ようやく勇者が諦めた途端、〝魔王〟の化けの皮が剥がれ落ちる。
「普通に暮らしたい・・・」
そんな泣き言は森の闇に消えて、どこに隠れていたのかひょこりとネズが顔を出した。
「ノラさま、散々申し上げたように魔王の威厳を・・・」
「あんな数の魔獣相手に無理だろ!・・・にしてもあの幼女は可愛かったなぁ・・・
そこらへんのマセたガキじゃなくて幼さ残る姿・・・素晴らしい・・・!」
「ノラさま・・・」
勇者パーティーのうちに一人だけ幼女がいた。どうやらノラの好みだったようだ。
そんなノラに冷たい目線―――何度も言うがぬいぐるみだからそんな気がするだけだ、を浴びせたネズには気づかずようやく立ち上がったノラは辺りを見渡して一言。
「ここどこ」
自分の領地の癖にそれを把握していない彼は今度こそ本気で脱力しそうになったものの、西の方に明かりが見える。街の光だ。
足は自然とそちらへむいていた。
「いや、でも、うーん」
一人で西へ行っては戻り行っては戻りをしながらごちるとようやく「いくか」と観念したように街へと歩を進め始めた。

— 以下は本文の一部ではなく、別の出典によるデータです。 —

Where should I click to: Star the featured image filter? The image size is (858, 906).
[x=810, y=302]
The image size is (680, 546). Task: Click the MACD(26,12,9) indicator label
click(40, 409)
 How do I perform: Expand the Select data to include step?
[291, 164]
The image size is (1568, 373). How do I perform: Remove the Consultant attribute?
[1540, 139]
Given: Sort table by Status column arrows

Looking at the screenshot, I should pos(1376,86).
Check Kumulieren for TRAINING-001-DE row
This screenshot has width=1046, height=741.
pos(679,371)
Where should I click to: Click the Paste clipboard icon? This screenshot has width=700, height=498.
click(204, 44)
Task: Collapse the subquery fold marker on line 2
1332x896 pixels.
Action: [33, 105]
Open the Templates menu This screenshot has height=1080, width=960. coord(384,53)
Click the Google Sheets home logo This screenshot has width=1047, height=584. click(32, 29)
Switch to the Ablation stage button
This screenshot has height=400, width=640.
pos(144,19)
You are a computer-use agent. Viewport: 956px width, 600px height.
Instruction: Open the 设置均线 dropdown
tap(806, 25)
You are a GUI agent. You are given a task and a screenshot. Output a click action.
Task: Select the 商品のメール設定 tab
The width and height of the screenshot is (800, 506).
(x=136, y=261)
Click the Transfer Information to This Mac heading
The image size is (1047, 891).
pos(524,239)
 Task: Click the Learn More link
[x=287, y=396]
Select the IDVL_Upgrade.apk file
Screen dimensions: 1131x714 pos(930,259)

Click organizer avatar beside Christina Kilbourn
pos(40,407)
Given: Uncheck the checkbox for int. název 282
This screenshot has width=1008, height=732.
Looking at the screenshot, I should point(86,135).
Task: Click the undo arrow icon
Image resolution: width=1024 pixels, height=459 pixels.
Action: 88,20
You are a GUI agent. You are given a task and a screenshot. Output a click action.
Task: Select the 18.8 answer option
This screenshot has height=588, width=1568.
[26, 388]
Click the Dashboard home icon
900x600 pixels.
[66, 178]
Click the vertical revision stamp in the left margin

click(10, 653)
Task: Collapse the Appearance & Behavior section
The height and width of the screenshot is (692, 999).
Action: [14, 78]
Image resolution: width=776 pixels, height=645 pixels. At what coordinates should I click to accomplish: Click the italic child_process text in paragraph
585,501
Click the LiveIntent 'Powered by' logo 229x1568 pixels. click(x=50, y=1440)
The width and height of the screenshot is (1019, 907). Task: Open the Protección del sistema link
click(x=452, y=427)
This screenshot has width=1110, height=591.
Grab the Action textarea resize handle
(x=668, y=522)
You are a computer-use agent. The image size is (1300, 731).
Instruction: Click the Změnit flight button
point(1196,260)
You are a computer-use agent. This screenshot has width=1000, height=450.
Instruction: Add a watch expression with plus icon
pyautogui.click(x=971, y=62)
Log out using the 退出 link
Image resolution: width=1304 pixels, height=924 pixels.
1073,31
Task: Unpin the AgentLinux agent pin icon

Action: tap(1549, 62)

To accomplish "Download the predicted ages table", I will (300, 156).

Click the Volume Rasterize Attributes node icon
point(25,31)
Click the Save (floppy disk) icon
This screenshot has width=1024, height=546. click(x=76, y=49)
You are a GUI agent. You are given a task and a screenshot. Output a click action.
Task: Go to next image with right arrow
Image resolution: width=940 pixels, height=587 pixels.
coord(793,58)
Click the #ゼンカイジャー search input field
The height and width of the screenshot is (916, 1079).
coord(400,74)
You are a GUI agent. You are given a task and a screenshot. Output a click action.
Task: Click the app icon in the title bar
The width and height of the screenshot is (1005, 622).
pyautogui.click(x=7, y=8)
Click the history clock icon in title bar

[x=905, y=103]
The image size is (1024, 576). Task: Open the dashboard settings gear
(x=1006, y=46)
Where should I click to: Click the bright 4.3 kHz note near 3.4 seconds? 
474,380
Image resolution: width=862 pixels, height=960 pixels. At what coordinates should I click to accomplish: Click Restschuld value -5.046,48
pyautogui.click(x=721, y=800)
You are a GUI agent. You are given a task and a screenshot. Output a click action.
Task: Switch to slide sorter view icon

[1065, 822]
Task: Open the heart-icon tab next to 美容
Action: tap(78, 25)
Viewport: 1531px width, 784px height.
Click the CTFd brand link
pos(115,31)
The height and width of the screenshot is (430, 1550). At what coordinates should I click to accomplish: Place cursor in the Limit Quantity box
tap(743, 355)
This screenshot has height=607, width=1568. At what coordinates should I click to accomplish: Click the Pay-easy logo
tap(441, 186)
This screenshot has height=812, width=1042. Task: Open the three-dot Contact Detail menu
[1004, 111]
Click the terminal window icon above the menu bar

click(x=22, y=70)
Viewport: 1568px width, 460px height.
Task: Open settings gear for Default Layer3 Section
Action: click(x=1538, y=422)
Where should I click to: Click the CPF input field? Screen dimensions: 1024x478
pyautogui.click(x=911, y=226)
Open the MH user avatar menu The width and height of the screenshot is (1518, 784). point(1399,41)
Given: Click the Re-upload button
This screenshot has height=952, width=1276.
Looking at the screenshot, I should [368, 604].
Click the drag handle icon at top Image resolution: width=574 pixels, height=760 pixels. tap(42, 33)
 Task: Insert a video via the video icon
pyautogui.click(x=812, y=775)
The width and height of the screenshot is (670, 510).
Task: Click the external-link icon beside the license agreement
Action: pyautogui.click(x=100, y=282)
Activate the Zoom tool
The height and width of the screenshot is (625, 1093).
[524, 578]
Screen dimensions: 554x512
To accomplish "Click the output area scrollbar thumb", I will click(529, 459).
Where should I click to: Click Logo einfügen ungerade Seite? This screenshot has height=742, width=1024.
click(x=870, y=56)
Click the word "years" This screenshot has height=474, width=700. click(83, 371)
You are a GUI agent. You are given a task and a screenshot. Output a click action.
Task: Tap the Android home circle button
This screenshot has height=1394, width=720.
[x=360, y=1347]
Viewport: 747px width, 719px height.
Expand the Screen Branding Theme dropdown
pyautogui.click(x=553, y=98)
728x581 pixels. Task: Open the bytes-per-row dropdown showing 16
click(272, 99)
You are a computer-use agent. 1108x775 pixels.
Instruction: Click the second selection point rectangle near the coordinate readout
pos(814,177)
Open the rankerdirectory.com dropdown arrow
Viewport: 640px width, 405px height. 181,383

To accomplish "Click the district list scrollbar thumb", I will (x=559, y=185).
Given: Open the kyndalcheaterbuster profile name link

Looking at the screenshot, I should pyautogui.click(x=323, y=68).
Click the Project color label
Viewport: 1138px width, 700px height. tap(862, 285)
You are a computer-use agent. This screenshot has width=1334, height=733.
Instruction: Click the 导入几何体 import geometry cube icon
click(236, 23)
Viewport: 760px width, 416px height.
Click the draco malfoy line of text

その日もまた店の客入りは上々で、今日は彼女が働いていた。
いらっしゃいませーという彼女の声は平均よりも少しばかり低めでよく通る声だった。
幾度か目があった気がしたがどうやら彼女は俺のことを覚えていないらしい。
あの日あれだけ酔っていたら無理もないかと思う反面少しばかり残念な気もした。
この店の出す酒も料理もうまい。
決して彼女目当てではなくあくまでも料理がうまいからだ。
そう言い聞かせて俺は週に2、3度通うようになっていた。
常連になるにつれ名前を覚えてもらい、彼女の名前も改めて聞いた。
「どうしてずっとフード被ってるんですか?」
唐突にそんな質問を投げかけられた。
その日は珍しく客も少なく退屈していたのだろうか。
さすがにフードをとるわけにはいかなかったが少しだけずらしてみて「俺、亜人種なんですよ」と答えた。
亜人種は少なくない。しかし身体能力、魔法能力も人間を遥かに上回る亜人種が人間に恐れられることは言うまでもない。
「なんだ!そんなことだったんですか?あ、そんなことって言ったら失礼かな・・・」
そんな彼女の反応に俺は少し拍子抜けし「いやいや」と一応フォローは答えたものの他に言葉が出てこなかった。
「私、亜人種の友達もいるし全然こわくないですよ!むしろその友達からは私の方がこわいって言われるくらいです」
まるで花が咲くように笑ったその顔はとてもあどけなくて成人女性のものだとは思えなかった。
同時にレイナとはやはり違うんだなと痛感させられる。
レイナはそんな風には笑うことはなかったからだ。
レイナの瞳は綺麗な金色色で、前の彼女の瞳は茶色い。
髪色も目の形も違う。
どうしてにていると思ったのだろうか。
レイナは死んだ。知っているのにこのポンコツな頭はそれを理解しようとしない。
そのせいかもしくは彼女自身にか俺は惹かれていった。
その店に通うことに理由をつける必要も無くなっていたのだ。